Apesar do esforco e da dor inevitavel no crescimento tem uma coisa que nao da para nao considerar: voce passa a contar mais consigo mesmo.Quando somos demasiado jovens ficamos tristes por ver que poucas pessoas a nossa volta sao capazes de nos entender e aceitar. Quando crescemos (e isso nada tem haver com a idade cronologica) nos damos conta que ainda sao poucas as pessoas que nos entendem e aceitam, mas voce nao se importa mais tanto com isso. Sei que o melhor a fazer eh lidar com isso sozinho e descobri que meus amigos pra vale vao me desculpar sempre que necessario e me ajudar. Familia eh mais que laco sanguinio, eh como dizem muitas vezes los chicanos, sobre la raza!

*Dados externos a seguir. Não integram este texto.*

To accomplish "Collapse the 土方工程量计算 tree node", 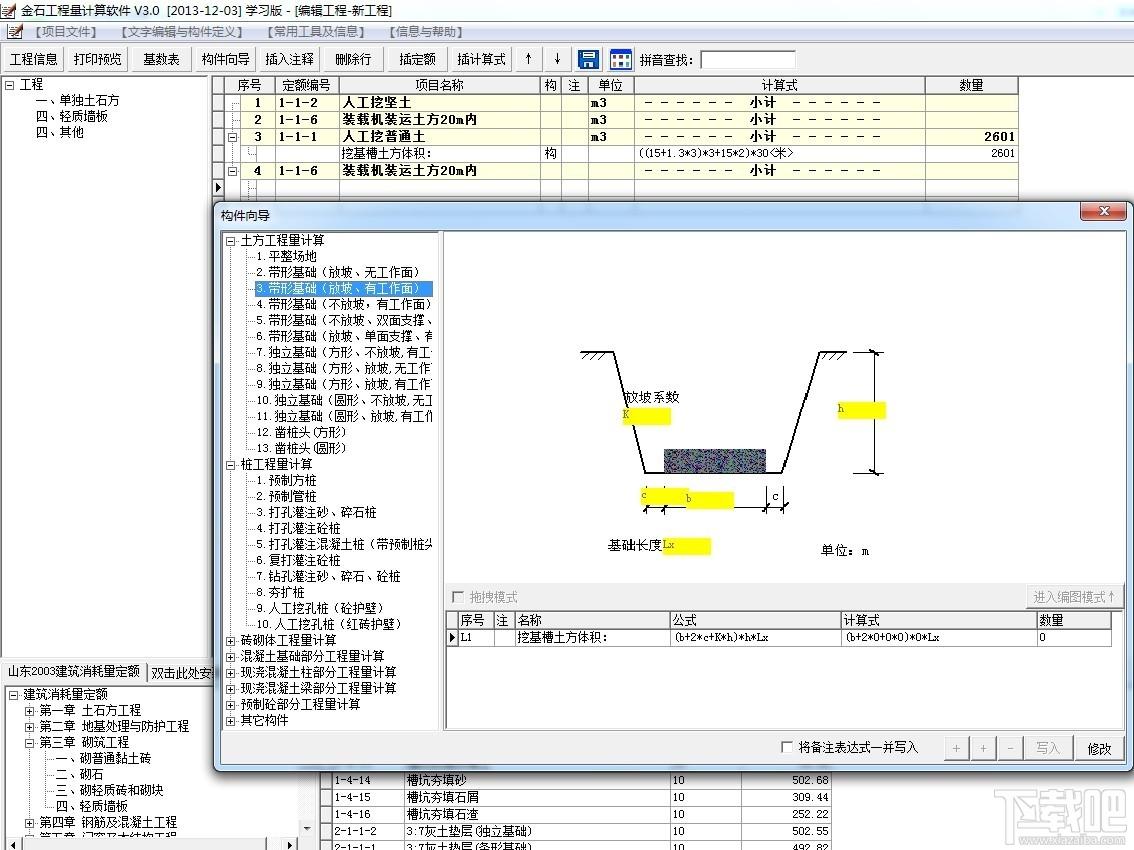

Temos mesmo que tentar nao julgar os outros pelas suas acoes. Podemos nao saber de toda historia. Justica eh algo dificil. Como disse, diminuir o espaco que separa nossas intencoes de nossos atos. Isso hoje para mim nao eh um dever, mas uma chance para algo melhor. Muitos Mestres ainda me acompanham. A integridade de meus pais, a humildade e paciencia de meu mestre angoleiro Plinio, a sabedoria de minha avo, a inteligencia de meu ex-orientador e amigo Ciampa, assim como os amigos da Puc, o ritmo de meus irmaos e irmas angoleiros, a nao-violencia dos parceiros da Palas, o povo do samba e de santo, a rebeliao e a luta ativista, a anarquia, a macumba, Dhamma, os amores do passado, o amor do presente, mulheres, homens e criancas que me mostraram algo importante sem se daram conta disso.